- Work instruction
Keep to one stretch of the data below, the lines from the one with "[Barriera d'aria Vortice" up to and including the one with "Mappa del sito (469, 2287)", and return that stretch exactly.

- Data records
*** Block opens ***

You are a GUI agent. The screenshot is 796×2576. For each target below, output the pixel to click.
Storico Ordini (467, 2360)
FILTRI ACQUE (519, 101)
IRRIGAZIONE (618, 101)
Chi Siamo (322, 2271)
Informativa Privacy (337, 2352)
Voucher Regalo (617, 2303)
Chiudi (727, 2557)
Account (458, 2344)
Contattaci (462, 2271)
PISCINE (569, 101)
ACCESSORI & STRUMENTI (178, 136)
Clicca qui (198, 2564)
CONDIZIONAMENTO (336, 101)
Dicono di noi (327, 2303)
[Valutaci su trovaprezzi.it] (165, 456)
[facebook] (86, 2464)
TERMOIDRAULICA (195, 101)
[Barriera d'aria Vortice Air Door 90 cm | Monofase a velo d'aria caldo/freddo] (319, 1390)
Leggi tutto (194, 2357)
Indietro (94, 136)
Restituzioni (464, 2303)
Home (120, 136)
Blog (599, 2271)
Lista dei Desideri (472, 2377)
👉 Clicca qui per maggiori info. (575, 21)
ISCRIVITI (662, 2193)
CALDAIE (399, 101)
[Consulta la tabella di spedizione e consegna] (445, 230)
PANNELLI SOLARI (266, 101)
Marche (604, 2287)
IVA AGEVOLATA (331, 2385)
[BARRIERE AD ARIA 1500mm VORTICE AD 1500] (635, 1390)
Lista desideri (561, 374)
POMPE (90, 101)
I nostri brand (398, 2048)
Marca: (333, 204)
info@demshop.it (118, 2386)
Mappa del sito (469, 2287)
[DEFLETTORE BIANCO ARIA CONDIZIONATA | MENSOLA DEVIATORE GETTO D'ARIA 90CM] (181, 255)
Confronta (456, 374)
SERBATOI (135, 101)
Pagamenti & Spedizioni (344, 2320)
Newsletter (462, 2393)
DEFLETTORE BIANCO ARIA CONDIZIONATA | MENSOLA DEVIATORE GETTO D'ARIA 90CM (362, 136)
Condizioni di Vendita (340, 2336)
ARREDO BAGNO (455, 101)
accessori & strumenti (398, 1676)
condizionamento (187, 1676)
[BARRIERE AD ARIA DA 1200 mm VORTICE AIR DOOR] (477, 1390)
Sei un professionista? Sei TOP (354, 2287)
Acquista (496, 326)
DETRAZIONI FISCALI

*** Block closes ***
*** Block opens ***

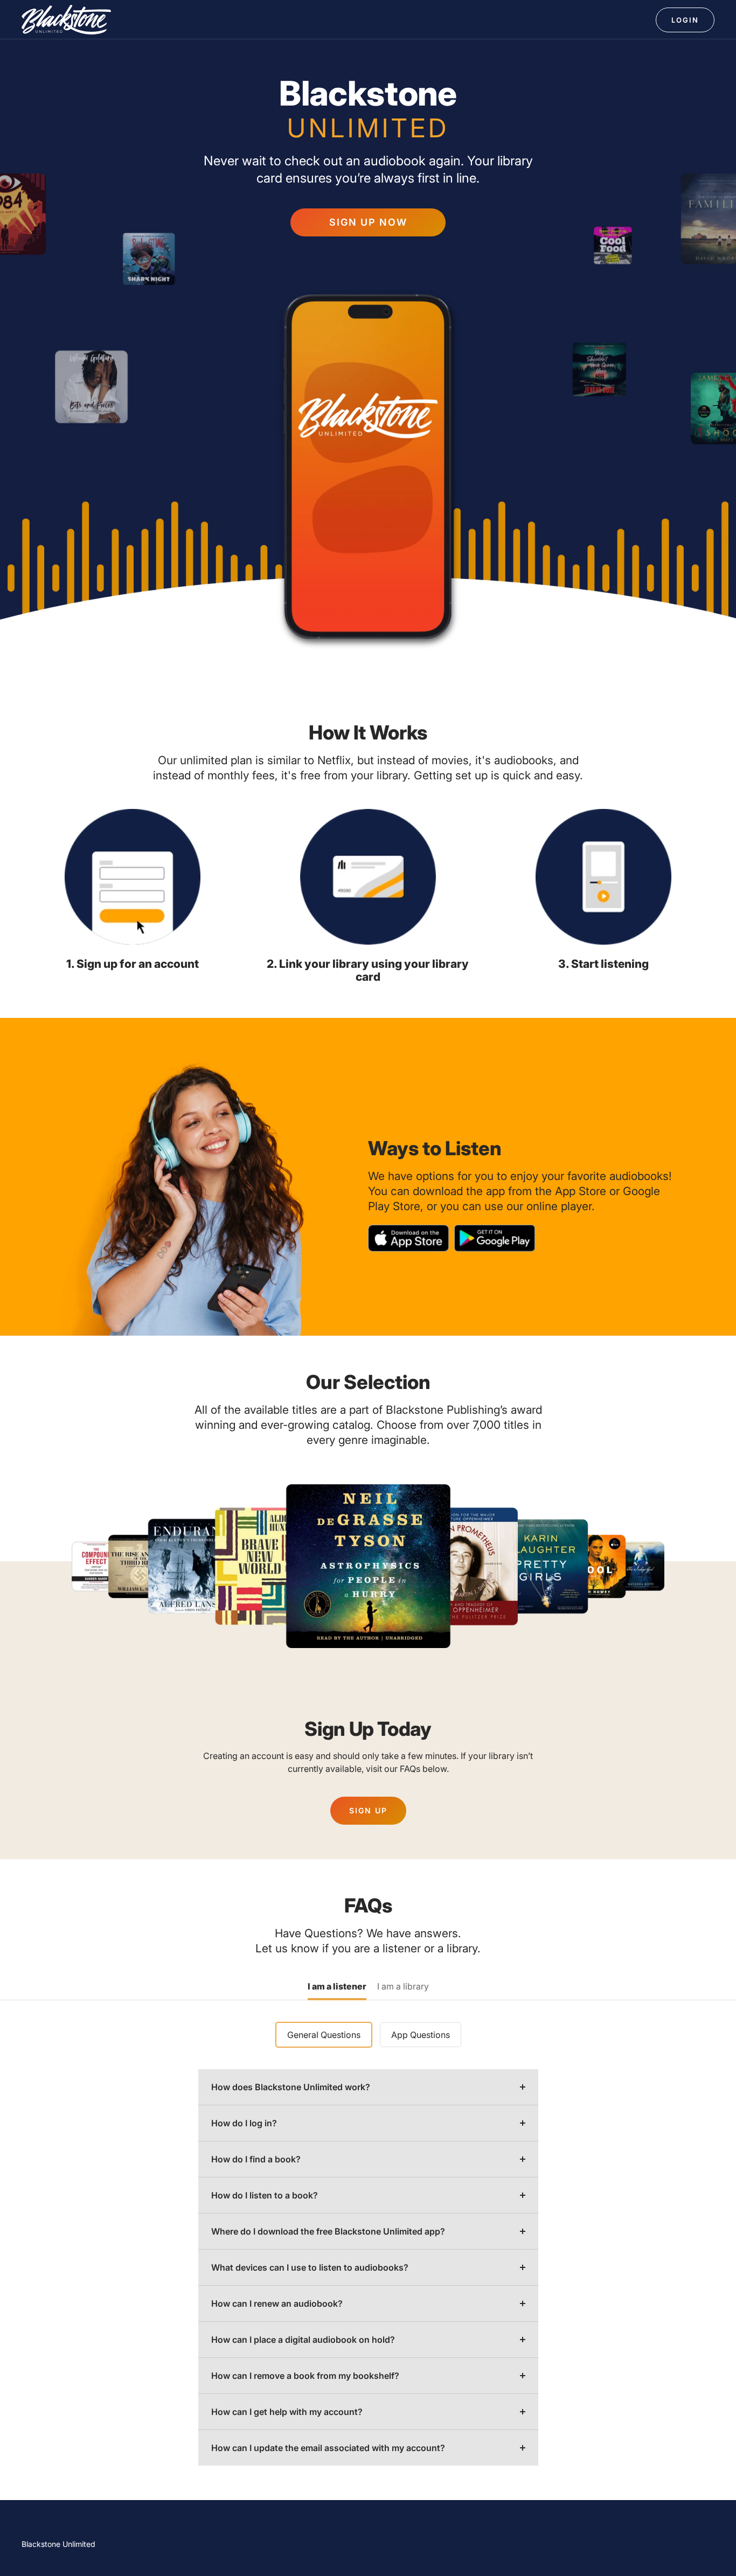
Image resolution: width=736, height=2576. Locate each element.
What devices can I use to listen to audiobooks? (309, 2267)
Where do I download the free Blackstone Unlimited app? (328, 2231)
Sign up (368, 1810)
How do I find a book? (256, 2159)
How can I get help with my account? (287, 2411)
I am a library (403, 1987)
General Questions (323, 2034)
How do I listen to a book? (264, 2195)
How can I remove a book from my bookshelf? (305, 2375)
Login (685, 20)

*** Block closes ***

- Completed exercise
[Barriera d'aria Vortice Air Door 90 cm | Monofase a velo d'aria caldo/freddo] (319, 1390)
Leggi tutto (194, 2357)
Indietro (94, 136)
Restituzioni (464, 2303)
Home (120, 136)
Blog (599, 2271)
Lista dei Desideri (472, 2377)
👉 Clicca qui per maggiori info. (575, 21)
ISCRIVITI (662, 2193)
CALDAIE (399, 101)
[Consulta la tabella di spedizione e consegna] (445, 230)
PANNELLI SOLARI (266, 101)
Marche (604, 2287)
IVA AGEVOLATA (331, 2385)
[BARRIERE AD ARIA 1500mm VORTICE AD 1500] (635, 1390)
Lista desideri (561, 374)
POMPE (90, 101)
I nostri brand (398, 2048)
Marca: (333, 204)
info@demshop.it (118, 2386)
Mappa del sito (469, 2287)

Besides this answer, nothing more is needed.